==== Stored data

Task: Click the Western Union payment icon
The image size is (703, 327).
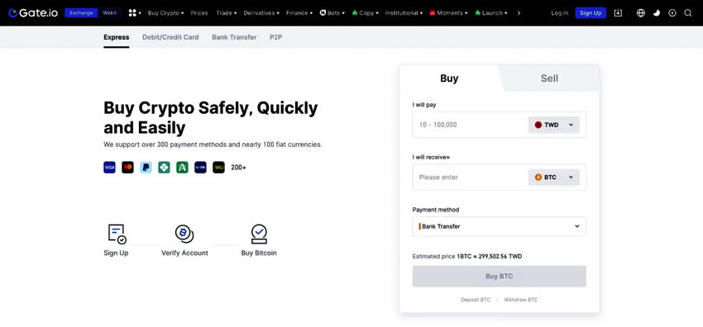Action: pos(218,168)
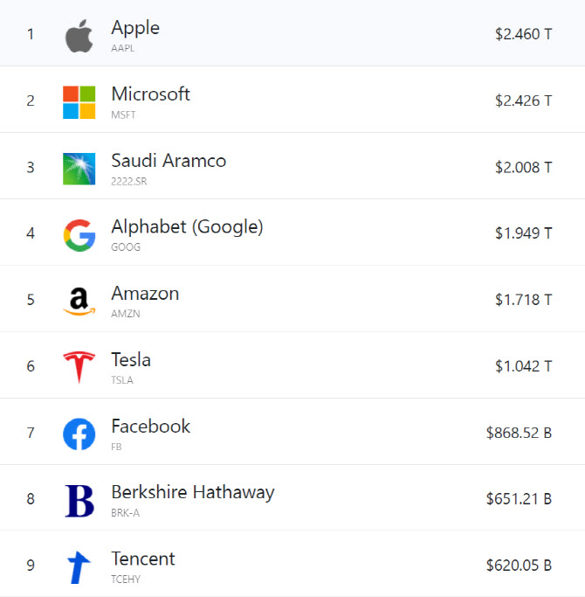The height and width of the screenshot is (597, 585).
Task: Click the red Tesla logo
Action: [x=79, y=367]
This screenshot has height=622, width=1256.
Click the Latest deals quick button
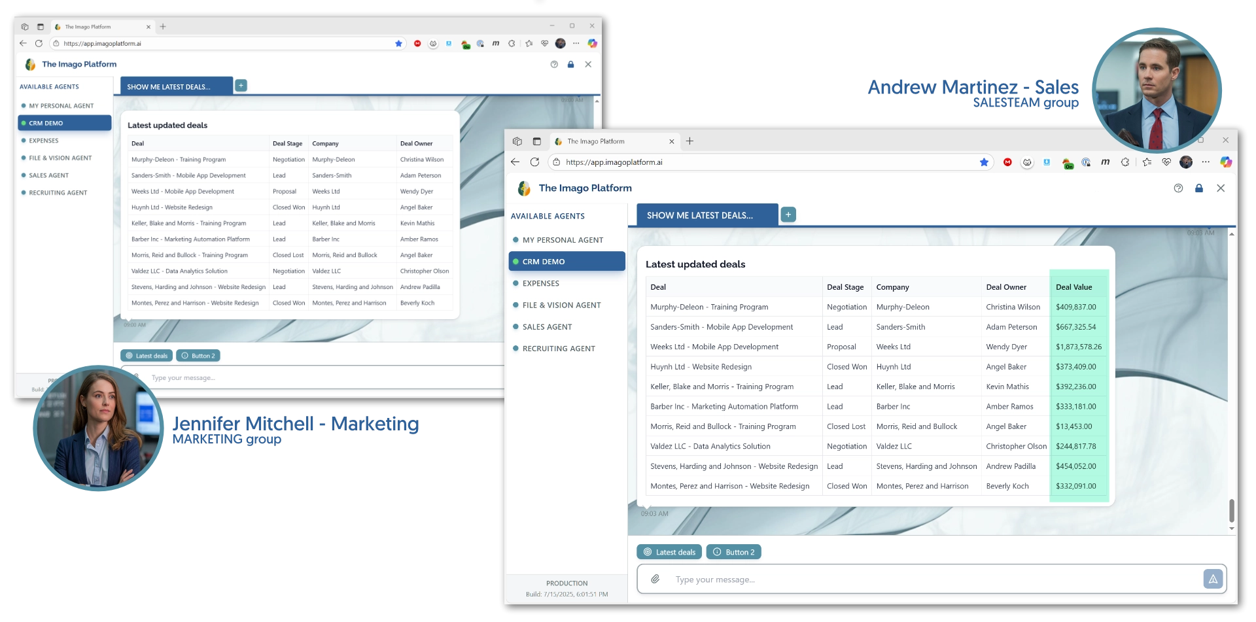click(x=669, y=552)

========
==== Stored data

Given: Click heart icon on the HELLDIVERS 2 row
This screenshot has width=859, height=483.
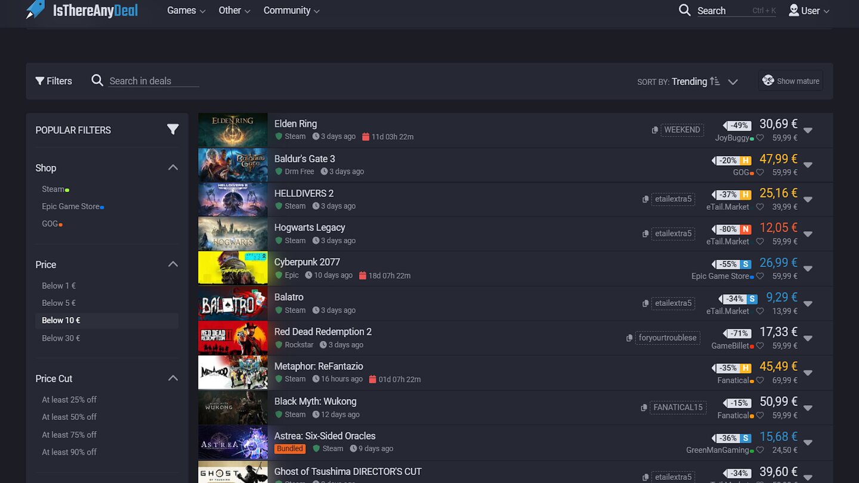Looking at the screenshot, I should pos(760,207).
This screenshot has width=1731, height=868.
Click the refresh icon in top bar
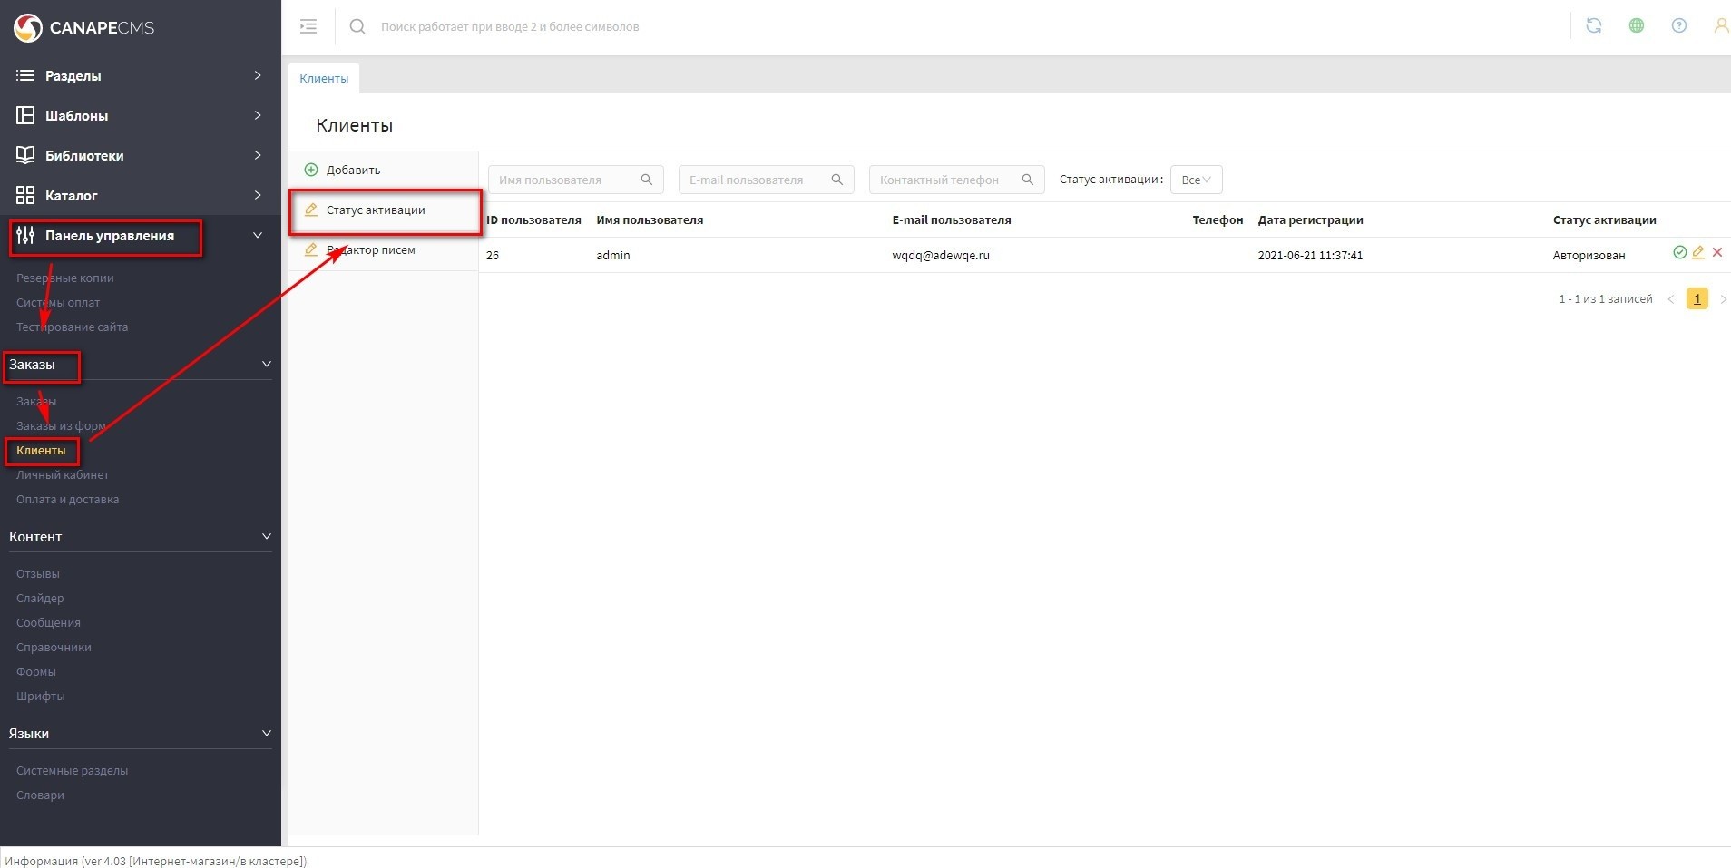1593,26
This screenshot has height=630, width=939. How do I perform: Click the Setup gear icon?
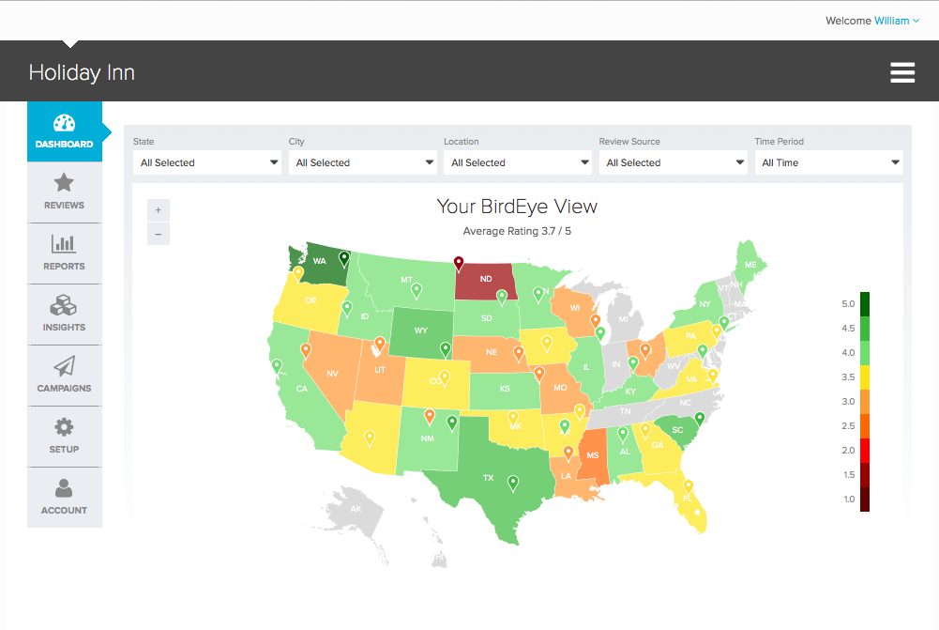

========

• **Exercise**: Above are the records; copy exactly the lines from the one with "Click the refresh icon in top bar" through the one with "This screenshot has height=630, width=939.", including both, and nothing more. Leave out pictures.

• **The answer**:
Click the refresh icon in top bar
1593,26
This screenshot has height=630, width=939. How do I perform: Click the Setup gear icon?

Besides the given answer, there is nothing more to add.